The funny thing is, at the time, I never realized just how good it was. I just lived it. It’s only now, looking back on it, that I realize what a gift last year was. How strange that we go through life looking to the future with little appreciation for the present. Well maybe you’re not like that, but I am. Last year I thought about Ecuador all the time. I would say things this summer, sitting around with my family, “I wish I could just be there now!” when really…I wish I could be back on Kent drive sitting around with my family right about now. I know it’s only been a month… but you’d be surprised how slow a month can go when your life has slowed down as much as mine has here.

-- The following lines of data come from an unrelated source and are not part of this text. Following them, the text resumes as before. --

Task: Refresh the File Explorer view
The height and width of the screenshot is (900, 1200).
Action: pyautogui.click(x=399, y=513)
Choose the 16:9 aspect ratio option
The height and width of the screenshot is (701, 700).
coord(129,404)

And inevitably, maybe about a month after being home, maybe even longer, I will start to completely realize the beauty of this semester in South America. I’ll look back and wonder how I ever had moments when I wanted to be elsewhere. If only I could somehow manage to find contentment in every season of my life. When I was at Messiah, I longed for the summer, so I could be free of homework. During the summer, I longed for the adventure of going away. Now, I wish I could be with everyone I love. But those things may never coexist and I need to learn to be okay with that.
Even nights like tonight when I just sit in the quiet of my room… they are meaningful.